Извлечённый текст:

________________________

Но эти неприятности будут потом, лет через восемь-девять. Пока же Пущин только начинает… В своих воспоминаниях он расскажет, как уже после лицея несколько раз чуть не открылся Пушкину насчет общества, но каждый раз следовала выходка, шалость, и Пущин воздерживался.

Впрочем, являлась, наверное, мысль, что эта возможность не уйдет — зачем торопиться? Пушкин же своим путем приблизился к Николаю Тургеневу, Чаадаеву, литературным обществам, близким к декабризму, — он уже написал «Вольность», «Деревню», «Послание к Чаадаеву», много опасных эпиграмм. Однако Пущин, случайно встретившись с ним у Николая Тургенева, притворяется, что пришел случайно. Заговорщики отчасти воспитываются и воспитывают других пушкинскими стихами, но самому Пушкину доверяют меньше, чем его строчкам…

Пущин: «Круг знакомства нашего был совершенно розный. После этого мы как-то не часто виделись».


2

Пушкин:

Питомец мод, большого света друг,
Обычаев блестящий наблюдатель,
Ты мне велишь оставить мирный круг,
Где, красоты беспечный обожатель,
Я провожу незнаемый досуг.

Это — начало третьего «Послания к князю Горчакову», через два года после Лицея.

Горчаков, как и прежде, наставляет Пушкина:

Ты мне велишь оставить мирный круг,
Где, красоты беспечный обожатель…

Пушкин же не слушается и, наоборот, зовет собеседника к Эроту и Киприде, будто чувствуя, что остальные его качества без этого поблекнут:

И признаюсь, мне во сто крат милее
Младых повес счастливая семья.

Повеса — это ведь прошлое Горчакова («сиятельный повеса»).

И ты на миг оставь своих вельмож
И тесный круг друзей моих умножь,
О ты, харит любовник своевольный…

Пять лет назад Горчаков был «мой друг» («что должен я, скажи, сейчас желать от чиста сердца другу»). Теперь же еще неизвестно — он вне круга «моих друзей», ему предлагается тот круг умножить. Амур, хариты (то есть грации, красота) еще связывают их, но — вельможи разделяют…


3

«В свете называется лицейским духом, когда молодой человек не уважает старших, обходится фамильярно с начальником. Какая-то насмешливая угрюмость вечно затемняет чело сих юношей, и оно проясняется только в часы буйной веселости… В Лицее едва несколько слушали курс политической науки, и те именно вышли не либералы, как, например, Корф и другие»

Записка-донос Фаддея Булгарина, поданная после восстания декабристов, метит и в Пушкина, и в членов тайных обществ, отчасти и в Горчакова.

Достоинство, сдержанность, ирония. Может быть, поэт и чиновник, вступая в жизнь, не так уж сильно разошлись?


4

Камер-юнкерство — первый придворный чин. 1819, декабря 12-го, князь Александр Михайлович Горчаков пожалован в камер-юнкеры. 1833, декабря 29, Александр Сергеевич Пушкин пожалован в камер-юнкеры.

________________________

Что нужно сделать: Выпишите без изменений отрывок из извлечённого текста, начиная со слов «Записка-донос Фаддея Булгарина, поданная» и вплоть до слов «в жизнь, не так уж сильно разошлись?». Данные, приведённые дальше, — самостоятельный материал.

Собранные данные:
________________________

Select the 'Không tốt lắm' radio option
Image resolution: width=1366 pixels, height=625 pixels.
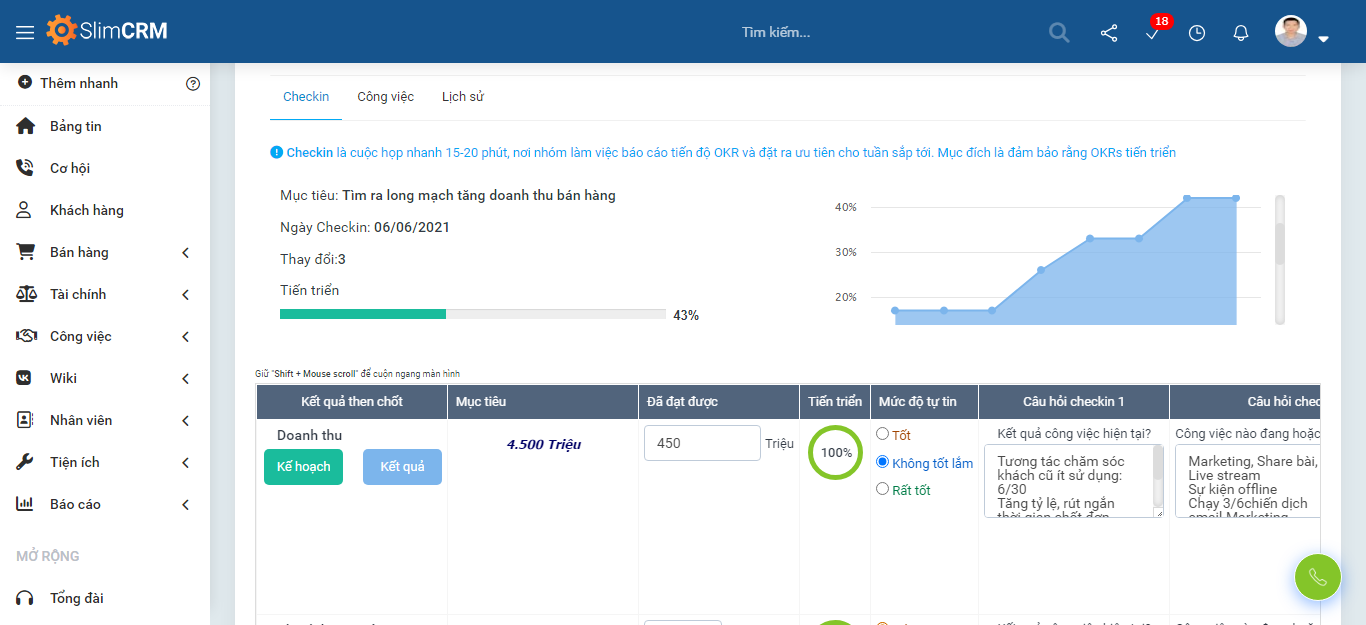(882, 462)
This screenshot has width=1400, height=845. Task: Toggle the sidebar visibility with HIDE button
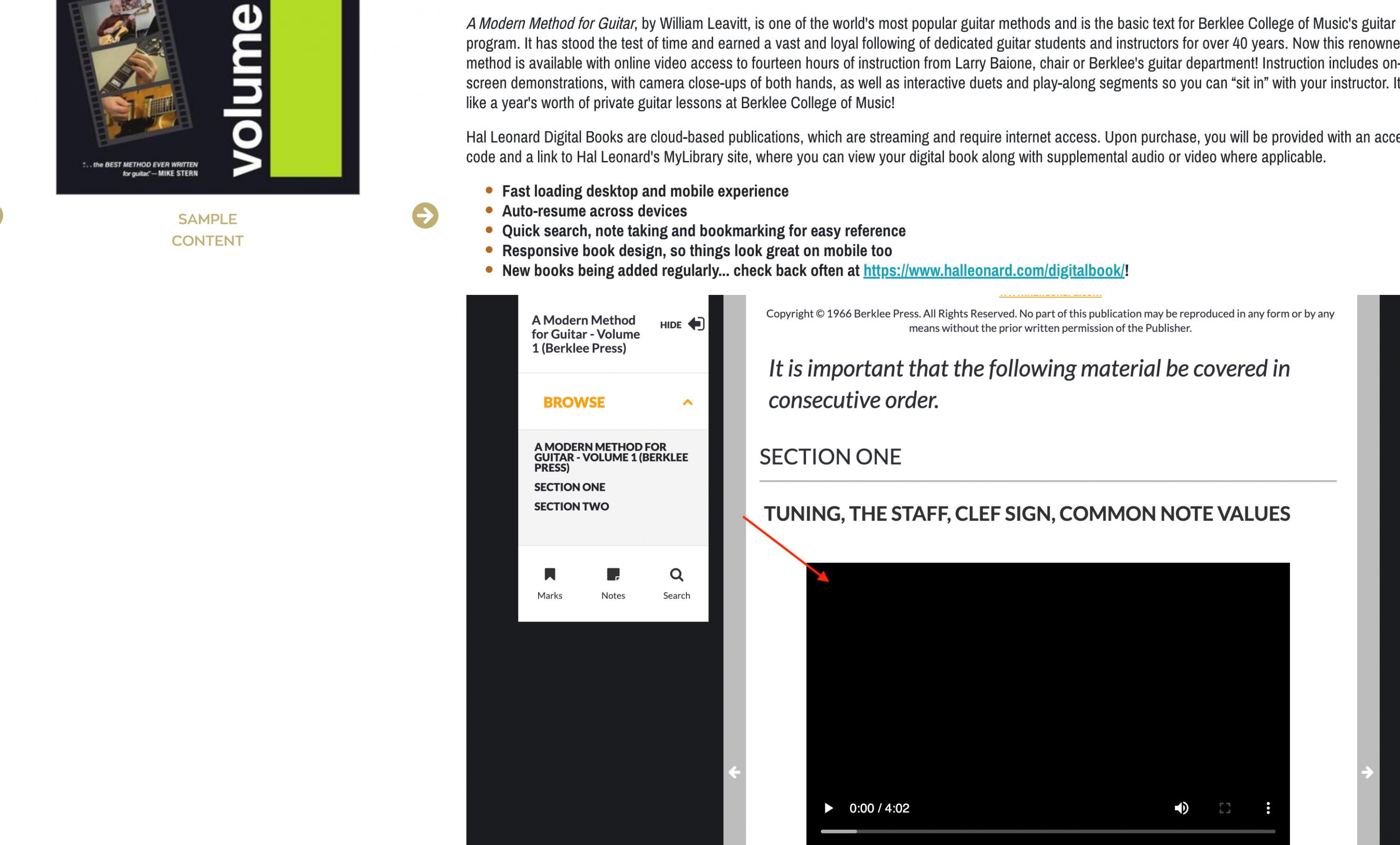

________________________

Ожидаемый ответ:
Записка-донос Фаддея Булгарина, поданная после восстания декабристов, метит и в Пушкина, и в членов тайных обществ, отчасти и в Горчакова.

Достоинство, сдержанность, ирония. Может быть, поэт и чиновник, вступая в жизнь, не так уж сильно разошлись?